Exercise materials
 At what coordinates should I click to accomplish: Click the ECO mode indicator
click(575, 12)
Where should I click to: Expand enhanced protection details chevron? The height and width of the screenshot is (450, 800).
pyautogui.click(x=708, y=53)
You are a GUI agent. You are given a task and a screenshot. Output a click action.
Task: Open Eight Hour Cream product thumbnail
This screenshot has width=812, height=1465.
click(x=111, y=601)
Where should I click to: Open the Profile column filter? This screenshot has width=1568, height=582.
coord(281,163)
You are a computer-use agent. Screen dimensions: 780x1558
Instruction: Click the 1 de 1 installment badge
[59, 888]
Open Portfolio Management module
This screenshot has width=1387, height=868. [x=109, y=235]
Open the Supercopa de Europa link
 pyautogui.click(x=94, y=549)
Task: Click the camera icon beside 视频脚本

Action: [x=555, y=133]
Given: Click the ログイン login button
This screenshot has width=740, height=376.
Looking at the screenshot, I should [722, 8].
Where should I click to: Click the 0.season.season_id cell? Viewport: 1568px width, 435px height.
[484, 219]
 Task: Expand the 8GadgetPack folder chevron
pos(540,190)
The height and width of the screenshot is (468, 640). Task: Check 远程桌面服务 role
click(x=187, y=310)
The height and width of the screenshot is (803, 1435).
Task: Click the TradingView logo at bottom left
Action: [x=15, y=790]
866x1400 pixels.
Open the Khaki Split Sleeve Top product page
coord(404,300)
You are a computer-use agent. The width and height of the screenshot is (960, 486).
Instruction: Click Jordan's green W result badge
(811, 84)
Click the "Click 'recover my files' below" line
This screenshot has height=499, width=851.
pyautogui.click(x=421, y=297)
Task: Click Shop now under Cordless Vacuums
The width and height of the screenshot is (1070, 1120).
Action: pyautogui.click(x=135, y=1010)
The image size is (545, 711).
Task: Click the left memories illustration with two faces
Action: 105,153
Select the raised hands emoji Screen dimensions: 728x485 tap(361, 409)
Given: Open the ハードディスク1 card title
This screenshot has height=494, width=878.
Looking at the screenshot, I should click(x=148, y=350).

Aim of the exercise
Pull each line holding "computer" out of the listing.

Result below
You are a computer-use agent. Screen dimensions: 780x1558
You are a computer-use agent. The width and height of the screenshot is (960, 486).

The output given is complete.